Where I live in South Carolina people don't seem to care about their larger pets, particularly dogs.. 
Our neighbors think we are weird because all 4 dogs stay in the house with us. (3 of them were rescues from.. Pretty much our backyard)
They were also amazed that our oldest dog was 17 (we sadly had to have him put down a few weeks ago, as he was suffering and started having seizures )
They thought dogs only live for about 3 years (they don't give heartworm meds or any vet care, really)
I just got stuck talking to a neighbor who came over to ask for fresh eggs. I lied and said we didn't have any, the only time they even speak to us without being rude is when they want eggs and at this point I'd rather throw them in the field for fertilizer. I can't even walk MY dogs past their home because all the dogs try to attack mine. (They have about 8 dogs running around.. I guess 7 now.  )
'Animal control' is ridiculous.. They tell you to shoot a bothersome dog.
Most of these animals are just desperate for food.

I didn't want to be TOO rude because.. I've heard rumors these people have poisoned animals before and I'm not risking mine. 

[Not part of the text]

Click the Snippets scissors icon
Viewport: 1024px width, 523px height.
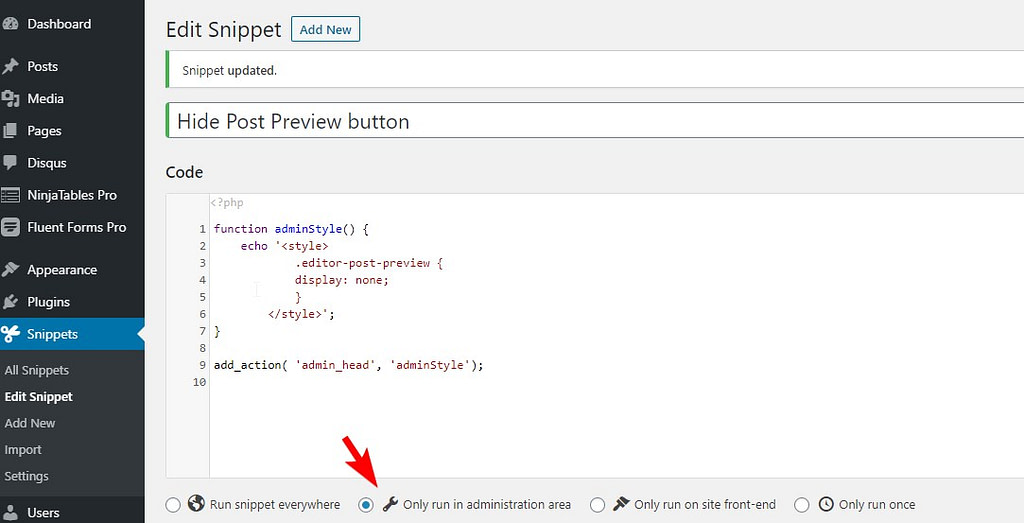[x=10, y=334]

So I asked how she was and the woman very cheerfully told me she was excited that her dog had finally gotten hit by a car and now she could have a puppy again. I just stared at her, like.. Seriously?? I wanted to hit her. Honestly, it was VERY hard to stop myself from going at her or at least screaming at her.

Instead I told her to please just bring her dog to me or leave me a note in my mailbox, if she gets 'sick' of her new dog. 

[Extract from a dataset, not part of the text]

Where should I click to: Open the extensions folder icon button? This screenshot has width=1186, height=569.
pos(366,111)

We can't afford to take every dog in, and our house won't survive more dogs inside.. Just makes me think we need to push up our plans for a building with dog kennels in our other field.. Move some dogs back north I guess.. It's mostly pit bulls and most of them are sweet as pie as soon as they realize you have cookies for them and not a gun.

I loved seeing my dogs as puppies but I loved them even more when they got older and became a real friend and family member.. They are still adorable, even as adults !
How can these 'people' 'feel' it's okay to only care about cute babies.. 
I really hope karma catches up to them, this just breaks my heart.
Sorry!! Just.. Thought maybe some other animal lovers could toss a few thoughts out into the world for that poor dog, who is much certainly in a better place now.


- Sarah


----------



## abbys (Oct 13, 2012)

These people are what's wrong with the world. Good for you for having common sense and a kind heart. I'm so disgusted I'm at a loss for words right now and I'm about shaking with rage. I truly hope these foul scum get what they deserve.

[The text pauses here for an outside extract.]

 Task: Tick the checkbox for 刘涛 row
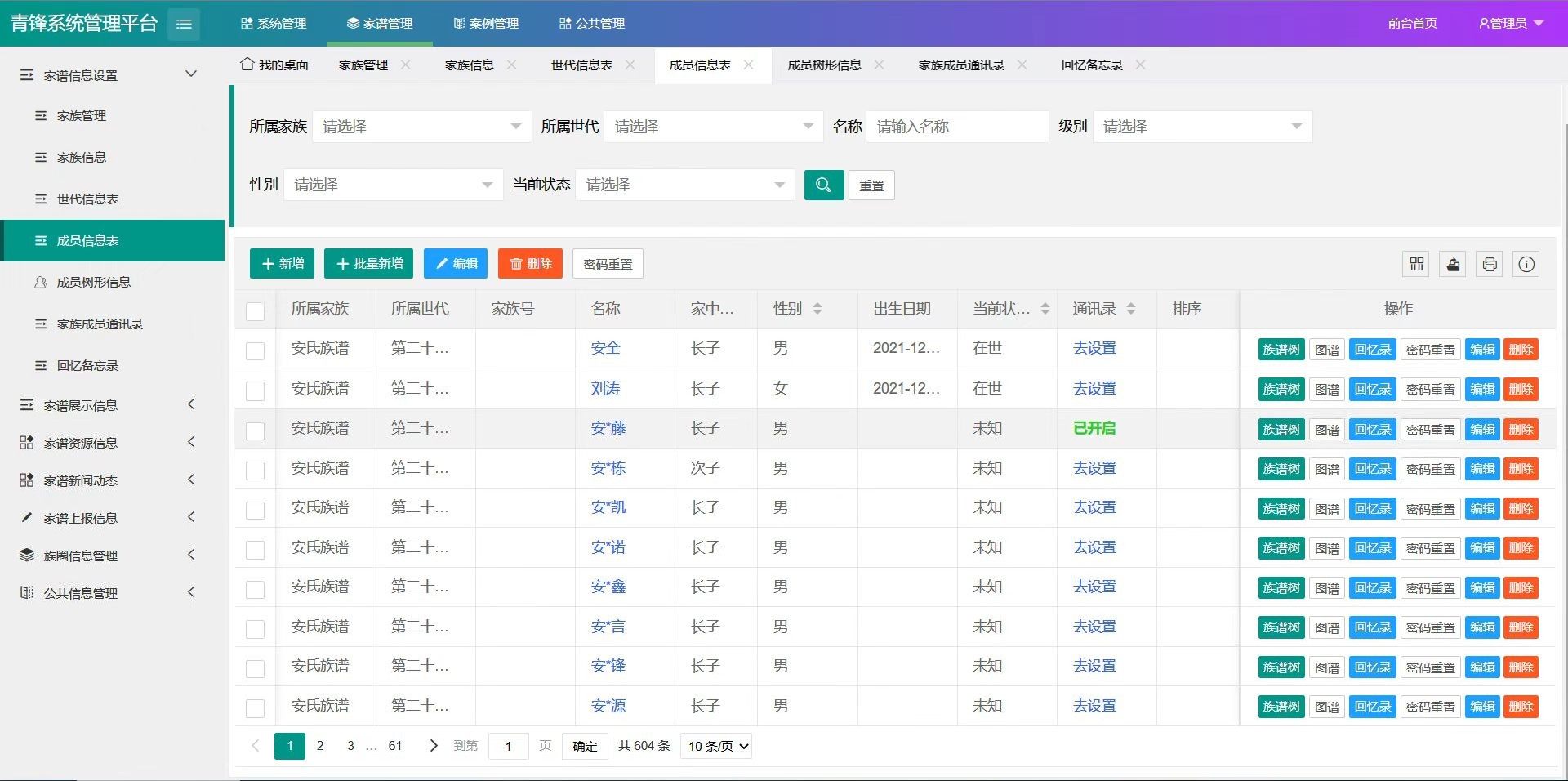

Have you checked around for ways you could report them for animal cruelty?


----------



## Latrine (Mar 4, 2014)

Yes but there doesn't seem to be any law around here saying the dogs must be properly contained. (We have a huge yard with a chain-link fence, because we have dogs!)
Basically the 'animal control' just says if the dog is on your property you are allowed to shoot it. They don't seem to understand that we aren't looking to 'get rid' of the dogs, and that we are more concerned with the neighbors dogs breeding constantly and seeing these poor things dead in the road or just suddenly 'gone'. 
One of them asked me for a rooster months ago and I said no.. He had mentioned ****fighting to me when we first moved in (2 years ago) and I remembered. ( I stopped speaking to him and left my poor fiancé talking to him alone I was so angry)


- Sarah


----------



## hlsiefken (Jan 23, 2014)

What.the.HECK! 

That is terrible.


----------



## JimmayAnne (Feb 9, 2012)

I know several people that (I kid you not) have had at least 5 different dogs in a year. They get one, get rid of it, get another and so on and so forth. Seriously? You got rid of the one, why can you all the sudden have another months later? Makes me angry.


----------



## eicg (Sep 27, 2013)

That's terrible, it's like when i was on Craigslist today. Someone put up a warning don't sell to these people poster thing. Apparently they had sold there dog to these people warning them it was very energetic, and when the people brought the dog home they realized it was to energetic for them so they called the owner back and the owner said she would fined a new home for the dog. 2 days latter she called the people who had bought the dog from her because she found a new home for him and the people who had bought the dog had let it go in to the wild because she didn't get back to them fast enough and now there looking for a new dog.


----------



## Latrine (Mar 4, 2014)

It's just horrible stuff, I don't understand.


----------



## JeffX (Feb 9, 2014)

That's horrible. My bulldog is approaching seven years old and I can't imagine life without him. Who would be happy that their dog was hit by a car? If you don't want your dog, why can't you find a new home for it?


----------



## Latrine (Mar 4, 2014)

I agree, that's why I told her to just please bring it to me next time. 
There is only one 'no kill' shelter anywhere near here and they foster dogs out without doing much snooping into the foster person's situation, seems the dogs end up worse off than before. (This is how we got our other Jack Russell, foster family was awful, a family member brought her home and then she came to live with us.
I think some places go overboard with the hoops they make you jump through to adopt, but this one clearly needs a few more hoops. 
I'm assuming the dog wasn't brought to a 'normal' shelter because then they would feel they were actually responsible for the animals death.. as opposed to an 'accident' 

-Sarah


----------